** START OF PASSAGE TO READ **

[RFC] [X86] Mov to push transformation in x86-32 call sequences

Hello all,

In r223757 I’ve committed a patch that performs, for the 32-bit x86 calling convention, the transformation of MOV instructions that push function arguments onto the stack into actual PUSH instructions.

For example, it will transform this:

subl $16, %esp

movl $4, 12(%esp)

movl $3, 8(%esp)

movl $2, 4(%esp)

movl $1, (%esp)

calll _func

addl $16, %esp

Into this:

pushl $4

pushl $3

pushl $2

pushl $1

calll _func

addl $16, %esp

The main motivation for this is code size (a “pushl $4” is 2 bytes, a “movl $4, 12(%esp)” is 7 bytes), but there are some other advantages, as shown below.

The way this works in r223757 is by intercepting call frame simplification in the Prolog/Epilog Inserter, and replacing the mov sequence with pushes. Right now it only handles functions which do not have a reserved call frame (a small minority of cases), and I’d like to extend it to cover other cases where it is profitable.

The currently implemented approach has a couple of drawbacks:

  1. Push vs. having a reserved call frame:
    This transformation is always profitable when we do not have a reserved call frame. When a reserved frame can be used, however, there is a trade-off. For example, in a function that contains only one call site, and no other stack allocations, pushes are a clear win, since having a reserved call frame wouldn’t save any instructions. On the other hand, if a function contains 10 call sites, and only one of them can use pushes, then it is most probably a loss – not reserving a call frame will cost us 10 add instructions, and the pushes gain very little. I’d like to be able to make the decision on whether we want to have a reserved frame or pushes by considering the entire function. I don’t think this can be done in the context of PEI.

Note that in theory we could have both a reserved call frame and have some specific call sites in the function use pushes, but this is fairly tricky because it requires much more precise tracking of the stack pointer state. That is something I’m not planning to implement at this point.

  1. Register allocation inefficiency:
    Ideally, pushes can be used to make direct memory-to-memory movs, freeing up registers, and saving quite a lot of code.

For example, for this (this is obviously a constructed example, but code of this kind does exist in the wild):

void foo(int a, int b, int c, int d, int e, int f, int g, int h);

struct st { int arr[8]; };

void bar(struct st* p)

** END OF PASSAGE TO READ **
** START OF RECORDED DATA **

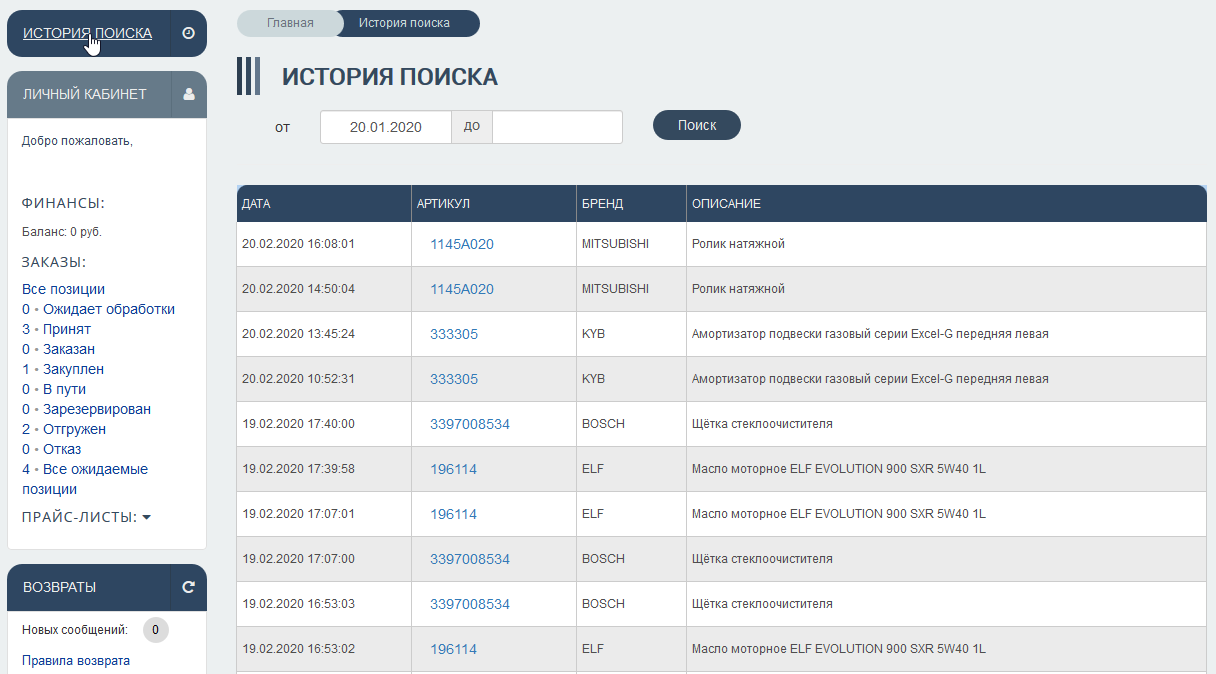The image size is (1216, 674).
Task: Open BOSCH article 3397008534 from 17:40:00
Action: coord(469,424)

** END OF RECORDED DATA **

*SET OF TASKS:*
a) Answer these from the MOV-to-PUSH post:
(i) In which revision was the patch committed?
(ii) How many bytes does "pushl $4" take?
(iii) In a function with 10 call sites, how many add instructions does skipping a reserved call frame cost?
b) Rewrite the MOV-to-PUSH post between "The currently implemented" and "context of PEI.", inclusive, with "trade-off" changed to "compromise".
c) Pick up the MOV-to-PUSH post where it stops and write what comes next.
The material above has no connection to the MOV-to-PUSH post.

*EXPECTED OUTPUTS:*
a)
(i) r223757
(ii) 2 bytes
(iii) 10 add instructions

b)
The currently implemented approach has a couple of drawbacks:

  1. Push vs. having a reserved call frame:
    This transformation is always profitable when we do not have a reserved call frame. When a reserved frame can be used, however, there is a compromise. For example, in a function that contains only one call site, and no other stack allocations, pushes are a clear win, since having a reserved call frame wouldn’t save any instructions. On the other hand, if a function contains 10 call sites, and only one of them can use pushes, then it is most probably a loss – not reserving a call frame will cost us 10 add instructions, and the pushes gain very little. I’d like to be able to make the decision on whether we want to have a reserved frame or pushes by considering the entire function. I don’t think this can be done in the context of PEI.

c)
{

foo(p->arr[0], p->arr[1], p->arr[2], p->arr[3], p->arr[4], p->arr[5], p->arr[6], p->arr[7]); }

We currently generate (with -m32 -O2) this:

pushl %ebp

movl %esp, %ebp

pushl %ebx

pushl %edi

pushl %esi

subl $44, %esp

movl 8(%ebp), %eax

movl 28(%eax), %ecx

movl %ecx, -20(%ebp) # 4-byte Spill

movl 24(%eax), %edx

movl 20(%eax), %esi

movl 16(%eax), %edi

movl 12(%eax), %ebx

movl 8(%eax), %ecx

movl %ecx, -24(%ebp) # 4-byte Spill

movl (%eax), %ecx

movl %ecx, -16(%ebp) # 4-byte Spill

movl 4(%eax), %eax

movl -20(%ebp), %ecx # 4-byte Reload

movl %ecx, 28(%esp)

movl %edx, 24(%esp)

movl %esi, 20(%esp)

movl %edi, 16(%esp)

movl %ebx, 12(%esp)

movl -24(%ebp), %ecx # 4-byte Reload

movl %ecx, 8(%esp)

movl %eax, 4(%esp)

movl -16(%ebp), %eax # 4-byte Reload

movl %eax, (%esp)

calll _foo

addl $44, %esp

popl %esi

popl %edi

popl %ebx

popl %ebp

retl

Which is fairly horrible.

Some parameters get mov-ed up to four times - a mov from the struct into a register, a register spill, a reload, and finally a mov onto the stack.

What we’d like to generate is something like:

pushl %ebp

movl %esp, %ebp

movl 8(%ebp), %eax

pushl 28(%eax)

pushl 24(%eax)

pushl 20(%eax)

pushl 16(%eax)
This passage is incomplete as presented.